§ **The task**: Your answer should be the lines below from the one with "About (66, 2382)" to the one with "Acheter maintenant (171, 948)", both included, given again exactly and with nothing added.

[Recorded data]
----------------------------------------

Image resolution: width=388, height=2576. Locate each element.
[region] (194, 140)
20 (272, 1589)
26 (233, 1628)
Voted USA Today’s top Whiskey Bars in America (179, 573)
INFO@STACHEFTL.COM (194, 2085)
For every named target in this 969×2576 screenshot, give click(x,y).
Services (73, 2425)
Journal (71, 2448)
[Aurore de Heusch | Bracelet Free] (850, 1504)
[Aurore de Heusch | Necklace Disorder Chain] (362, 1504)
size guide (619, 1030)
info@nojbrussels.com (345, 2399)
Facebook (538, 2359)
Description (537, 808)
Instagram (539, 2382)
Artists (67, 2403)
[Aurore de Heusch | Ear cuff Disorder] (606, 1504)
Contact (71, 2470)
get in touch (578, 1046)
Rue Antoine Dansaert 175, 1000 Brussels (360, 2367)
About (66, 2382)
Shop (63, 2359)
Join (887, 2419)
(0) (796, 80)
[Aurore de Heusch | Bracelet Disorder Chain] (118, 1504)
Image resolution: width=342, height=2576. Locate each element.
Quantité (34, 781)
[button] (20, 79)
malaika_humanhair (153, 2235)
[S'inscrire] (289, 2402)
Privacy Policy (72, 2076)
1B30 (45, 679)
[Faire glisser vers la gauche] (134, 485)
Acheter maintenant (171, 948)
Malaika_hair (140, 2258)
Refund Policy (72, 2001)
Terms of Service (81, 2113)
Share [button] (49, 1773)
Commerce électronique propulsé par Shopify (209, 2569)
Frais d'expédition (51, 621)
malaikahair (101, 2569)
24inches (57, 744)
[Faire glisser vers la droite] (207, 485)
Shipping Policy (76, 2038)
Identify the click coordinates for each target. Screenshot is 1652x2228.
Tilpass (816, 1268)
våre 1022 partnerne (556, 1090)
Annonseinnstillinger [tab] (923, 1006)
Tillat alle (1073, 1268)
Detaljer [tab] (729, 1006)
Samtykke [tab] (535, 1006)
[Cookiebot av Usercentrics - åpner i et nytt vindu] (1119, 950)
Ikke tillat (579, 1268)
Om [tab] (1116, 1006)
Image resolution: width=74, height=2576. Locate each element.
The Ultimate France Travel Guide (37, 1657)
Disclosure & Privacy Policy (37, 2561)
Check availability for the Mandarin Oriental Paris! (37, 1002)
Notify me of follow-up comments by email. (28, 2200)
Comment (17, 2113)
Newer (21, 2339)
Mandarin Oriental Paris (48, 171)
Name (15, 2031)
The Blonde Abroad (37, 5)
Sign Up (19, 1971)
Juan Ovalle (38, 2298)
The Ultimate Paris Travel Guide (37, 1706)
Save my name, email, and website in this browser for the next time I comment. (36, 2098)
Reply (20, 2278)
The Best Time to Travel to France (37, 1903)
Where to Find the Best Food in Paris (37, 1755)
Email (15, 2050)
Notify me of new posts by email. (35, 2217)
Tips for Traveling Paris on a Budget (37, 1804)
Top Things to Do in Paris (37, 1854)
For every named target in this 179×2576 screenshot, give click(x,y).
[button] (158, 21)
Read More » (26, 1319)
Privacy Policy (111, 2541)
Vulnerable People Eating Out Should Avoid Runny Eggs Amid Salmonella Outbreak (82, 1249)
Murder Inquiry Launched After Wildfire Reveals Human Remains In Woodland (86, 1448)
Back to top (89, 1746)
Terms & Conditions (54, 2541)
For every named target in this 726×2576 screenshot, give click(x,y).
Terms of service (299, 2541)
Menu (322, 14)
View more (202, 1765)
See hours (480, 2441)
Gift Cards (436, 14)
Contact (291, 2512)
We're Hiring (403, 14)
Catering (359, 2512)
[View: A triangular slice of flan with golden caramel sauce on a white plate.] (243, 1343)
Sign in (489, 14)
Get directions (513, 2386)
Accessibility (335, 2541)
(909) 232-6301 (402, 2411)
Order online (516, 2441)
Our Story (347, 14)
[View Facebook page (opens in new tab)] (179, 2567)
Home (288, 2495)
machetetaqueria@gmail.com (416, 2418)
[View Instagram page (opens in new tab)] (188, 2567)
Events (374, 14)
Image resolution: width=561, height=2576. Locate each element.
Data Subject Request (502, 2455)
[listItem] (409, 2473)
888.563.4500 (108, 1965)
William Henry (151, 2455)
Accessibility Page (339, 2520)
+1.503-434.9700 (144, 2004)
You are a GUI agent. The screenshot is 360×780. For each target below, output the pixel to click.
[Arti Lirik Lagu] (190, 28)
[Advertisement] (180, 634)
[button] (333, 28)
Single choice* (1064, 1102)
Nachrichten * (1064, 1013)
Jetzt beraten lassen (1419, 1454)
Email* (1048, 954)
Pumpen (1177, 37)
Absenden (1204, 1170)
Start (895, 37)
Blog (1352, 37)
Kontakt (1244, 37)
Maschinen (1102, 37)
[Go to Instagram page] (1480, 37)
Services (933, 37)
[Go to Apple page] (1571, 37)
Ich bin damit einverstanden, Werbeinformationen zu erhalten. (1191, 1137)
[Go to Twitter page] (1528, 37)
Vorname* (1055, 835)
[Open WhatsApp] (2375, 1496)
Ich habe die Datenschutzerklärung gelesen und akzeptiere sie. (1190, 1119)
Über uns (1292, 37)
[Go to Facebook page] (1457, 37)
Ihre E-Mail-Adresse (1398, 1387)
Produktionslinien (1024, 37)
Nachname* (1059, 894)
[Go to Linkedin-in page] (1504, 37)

----------------------------------------

§ **The answer**:
About (66, 2382)
Shop (63, 2359)
Join (887, 2419)
(0) (796, 80)
[Aurore de Heusch | Bracelet Disorder Chain] (118, 1504)
Image resolution: width=342, height=2576. Locate each element.
Quantité (34, 781)
[button] (20, 79)
malaika_humanhair (153, 2235)
[S'inscrire] (289, 2402)
Privacy Policy (72, 2076)
1B30 (45, 679)
[Faire glisser vers la gauche] (134, 485)
Acheter maintenant (171, 948)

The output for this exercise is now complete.